Flavio Cobolli is at 12.1%. He was at 0.4% when the draw began. The market had completely ignored him for five months. On May 30th, three consecutive moves of +2.7 cents, +1.6 cents, and +1.8 cents repriced him in real time as his results came through. Nobody had a position on him. Now he is third favourite.
Rafael Jodar is at 9.8%. His contract did not exist in January - it was added in late April as an afterthought. It opened at 0.1%. On May 31st, his price collapsed 8 cents in one hour as he fell two sets down against Pablo Carreno Busta, then recovered +4.3 cents and +3.8 cents in the next two hours as he turned the match completely around, winning the final three sets 6-1, 6-2, 6-2. The market was watching his match in real time, set by set, cent by cent. He is 19 years old and in his first Grand Slam quarterfinal.
The honest answer though is that none of these numbers feel particularly convincing. When the entire top of the draw has been cleared, what does a 40% favourite even mean?
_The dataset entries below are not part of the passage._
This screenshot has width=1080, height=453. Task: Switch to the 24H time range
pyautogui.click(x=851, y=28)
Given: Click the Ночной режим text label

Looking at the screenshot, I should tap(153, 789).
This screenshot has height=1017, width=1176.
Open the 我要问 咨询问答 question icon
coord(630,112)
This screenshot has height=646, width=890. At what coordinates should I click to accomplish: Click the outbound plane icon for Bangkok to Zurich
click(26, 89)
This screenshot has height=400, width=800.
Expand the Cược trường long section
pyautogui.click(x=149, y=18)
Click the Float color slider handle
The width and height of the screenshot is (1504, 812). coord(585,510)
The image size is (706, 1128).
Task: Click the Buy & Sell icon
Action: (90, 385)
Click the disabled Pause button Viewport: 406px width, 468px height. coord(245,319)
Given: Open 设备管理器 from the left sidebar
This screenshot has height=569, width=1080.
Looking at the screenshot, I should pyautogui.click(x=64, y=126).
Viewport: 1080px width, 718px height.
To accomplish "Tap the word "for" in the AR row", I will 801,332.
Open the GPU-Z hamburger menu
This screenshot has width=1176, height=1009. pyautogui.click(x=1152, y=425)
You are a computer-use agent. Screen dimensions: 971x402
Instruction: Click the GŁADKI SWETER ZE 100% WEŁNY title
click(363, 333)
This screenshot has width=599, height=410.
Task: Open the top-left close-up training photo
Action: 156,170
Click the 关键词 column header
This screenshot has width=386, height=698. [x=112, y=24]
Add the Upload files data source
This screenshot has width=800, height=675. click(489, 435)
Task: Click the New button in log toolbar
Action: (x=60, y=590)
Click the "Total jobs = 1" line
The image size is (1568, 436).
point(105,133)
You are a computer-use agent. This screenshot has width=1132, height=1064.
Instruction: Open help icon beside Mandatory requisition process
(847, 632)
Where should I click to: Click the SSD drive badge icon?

The Bracket Nobody Is Talking About
When we first started researching for Roland Garros, we noted that Zverev, Djokovic, and Ruud were all in the same half of the draw - on a collision course with each other, with at least two guaranteed to eliminate each other before the final. That prediction was correct. What nobody predicted was the manner of it.
They did not eliminate each other. A 19-year-old with no Grand Slam quarterfinal to his name walked through both of them. Djokovic fell in the third round on May 29th - his contract moved from 25.4% to 0.1% across two price drops of 11.3 cents and 14.2 cents as the match closed out. Ruud followed on May 31st, his contract dropping 5.1 cents and then 4.3 cents in the final two hours of his match. Both losses to the same player. The same-half collision happened - it just had an unexpected referee.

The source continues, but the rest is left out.